TASK ITEM. Output, word for word, the line that contains "You are a GUI" and all lines after it in the records below, omitting pictures.

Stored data
>>>

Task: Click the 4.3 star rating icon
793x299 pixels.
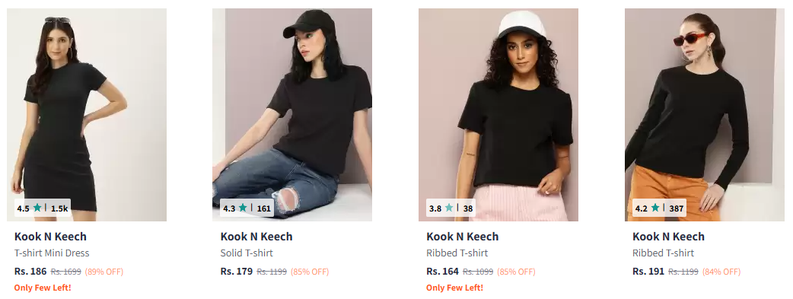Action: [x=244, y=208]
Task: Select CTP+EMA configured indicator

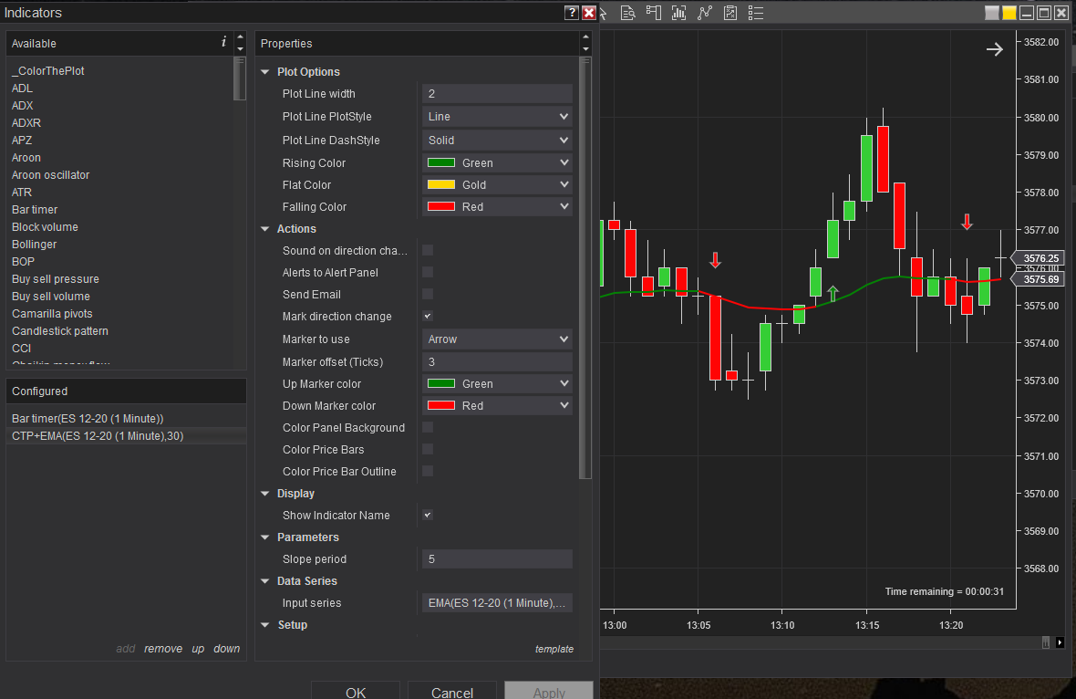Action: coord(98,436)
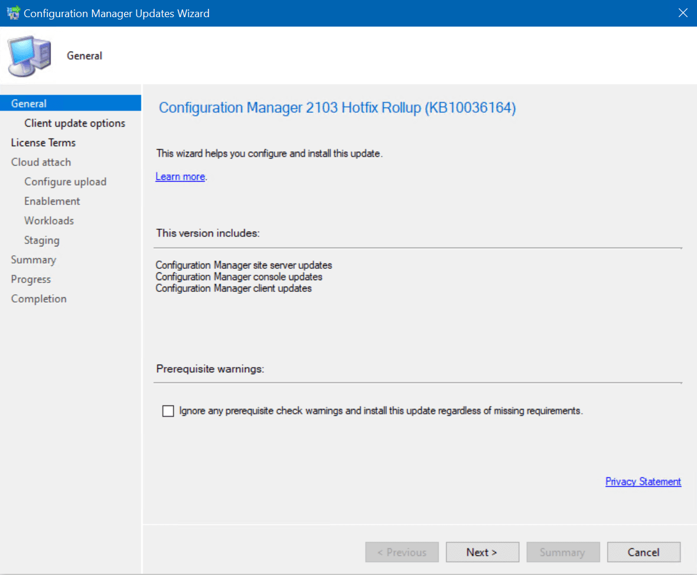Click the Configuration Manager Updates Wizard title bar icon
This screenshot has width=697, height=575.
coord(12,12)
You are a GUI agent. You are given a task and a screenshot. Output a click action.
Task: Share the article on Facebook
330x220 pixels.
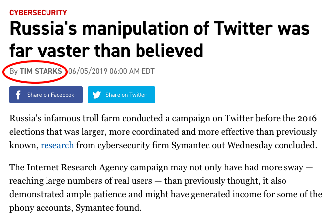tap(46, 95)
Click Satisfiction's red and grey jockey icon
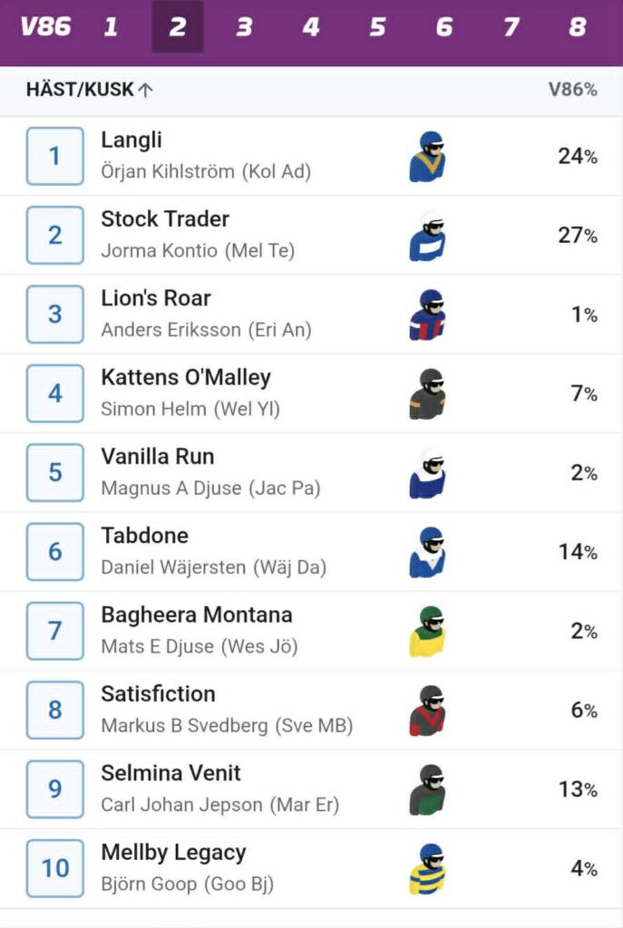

<<<

ANSWER SPACE.
You are a GUI agent. You are given a task and a screenshot. Output a click action.
Task: Share the article on Facebook
330x220 pixels.
tap(46, 95)
Click Satisfiction's red and grey jockey icon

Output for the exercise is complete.